The late economist Hyman Minsky is famous for developing the theory that long periods of steady investment gains can foster complacency and thus encourage excessive risk-taking, leading eventually to a crisis: what was later termed the “Minsky Moment.” In other words, stability breeds instability. Minsky's work has gained influence, particularly since the global financial crisis. Perhaps it also deserves some attention in the political realm, particularly where China is concerned.
A comparison is instructive. It’s party conference season on opposite sides of the world. In the UK, the ruling Conservatives staged a display of the ruthless, messy nature of democratic politics, forcing their newly enshrined leader, Liz Truss, into a policy U-turn that casts doubt on her survival as prime minister only weeks after she took office. Over in Beijing, a very different conclave is about to take place, one that is far more scripted, sedate and secretive: the 20th congress of China’s Communist Party.

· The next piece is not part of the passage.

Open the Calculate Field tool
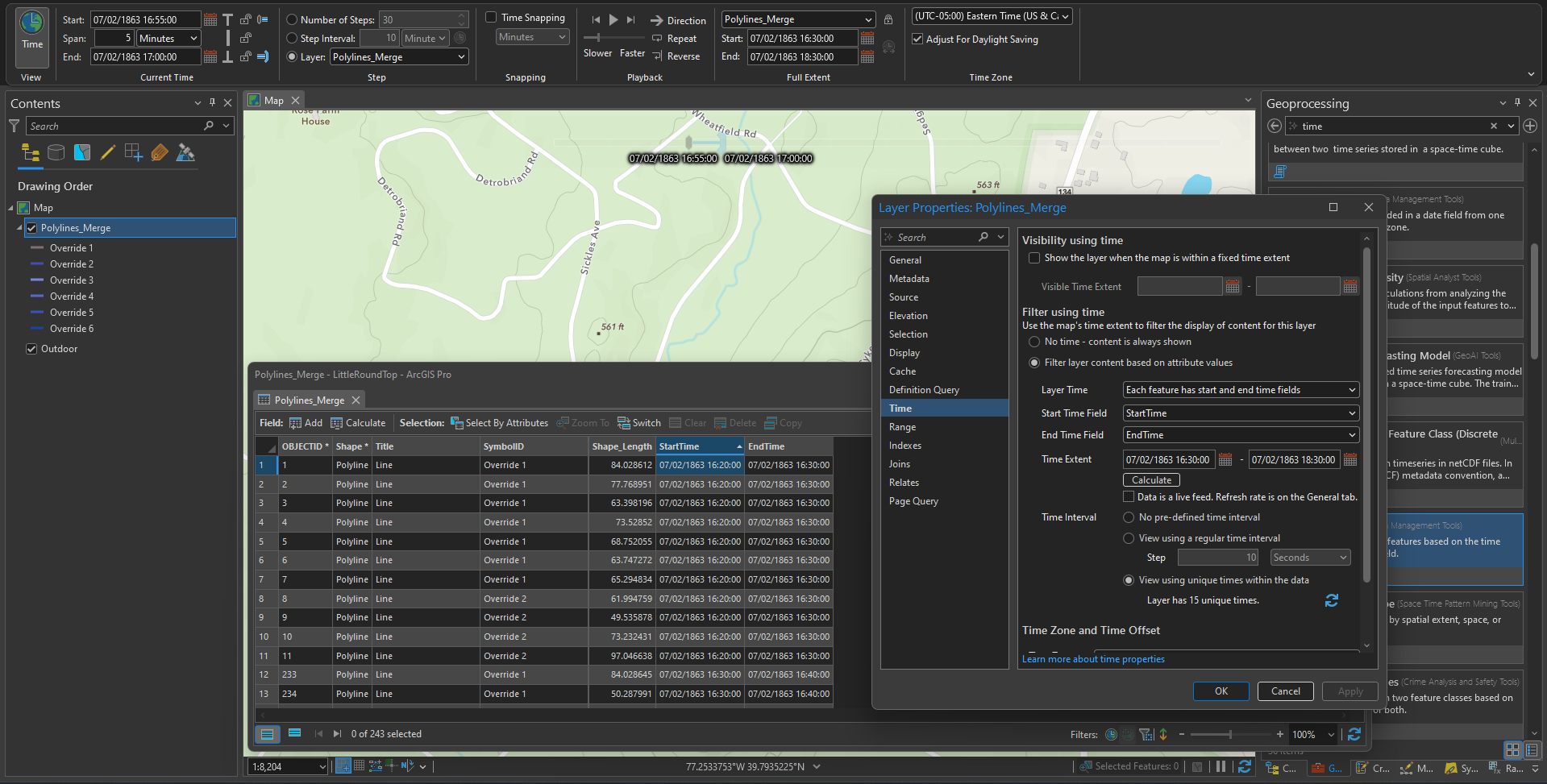This screenshot has width=1547, height=784. [358, 422]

For a meeting of such importance to the global economy and geopolitics, we don’t know much about it. The principal outcome isn’t in doubt: Xi Jinping will be confirmed for a third leadership term, breaking the conventions established by Deng Xiaoping in the 1980s. Beyond this, much is smoke and mirrors. The key decisions are made behind closed doors. China watchers speculate on the extent to which Xi, as supreme leader, may be restrained in his power by the choice of candidates selected to rule alongside him on the Politburo standing committee. Even this, though, is largely a matter of conjecture. In essence, the event will be a coronation, affirming Xi’s status as the most powerful ruler since Mao Zedong, founding leader of the People’s Republic of China.
There is much to be said for order and stability, particularly when contrasted with the disarray and market volatility that can accompany leadership transitions in liberal democracies such as Britain. China refers to its system as “whole-process people’s democracy” (though it can sometimes be difficult to discern the democratic aspects), and contrasts it favorably with what it sees as the short-term election focus, elite capture and money influence of what it calls “bourgeois democracy,” or sometimes simply “fake democracy.”
One-party rule served China well in the past four decades, at least from the point of view of economic development. The country became the world’s second-largest economy (overtaking the UK, among others), with gross domestic product rising more than 100-fold between 1978 and 2021, after Deng launched the “reform and opening up” period.
Xi appears to have drawn exactly the wrong conclusions from China’s rise, attributing it to the supremacy and historical rightness of the party rather than to the increased role of markets, which enabled the entrepreneurial energy of the Chinese people to be released. He has reaffirmed the primacy of the unproductive state sector and interfered in the private economy with ad hoc and ill-explained regulations that have wiped hundreds of billions of dollars off the value of technology companies alone. Even longtime China believers such as former Morgan Stanley Chief Economist Stephen Roach have been losing faith.
At the same time, Xi has sought to reinsert the party into every facet of life in China, after decades of retreat. He has built an overweening security state, hollowed out civil society, shrunk the space for dissent. In foreign relations, Xi’s China has adopted an attitude that has contributed to a dramatic decline in the country’s popularity overseas.
Much speculation has focused on the possibility of an economic course correction after this month’s congress. Having consolidated power, the theory goes, Xi will be more inclined to soften some of his signature campaigns and return to the pragmatism that has served China so well.
There are no such signs of instability at the top echelons of government in China, where leaders rarely present themselves for interviews and the job of media in any case is to support the party and guide public opinion.
Unchallenged power can breed hubris and encourage leaders to shut out opposing voices. China has seen this syndrome before.
It’s much more of an all-or-nothing bet than a multiparty democracy. As long as Xi is on the right path, there’s nothing to worry about. What, though, if he isn’t? Minsky might have an answer.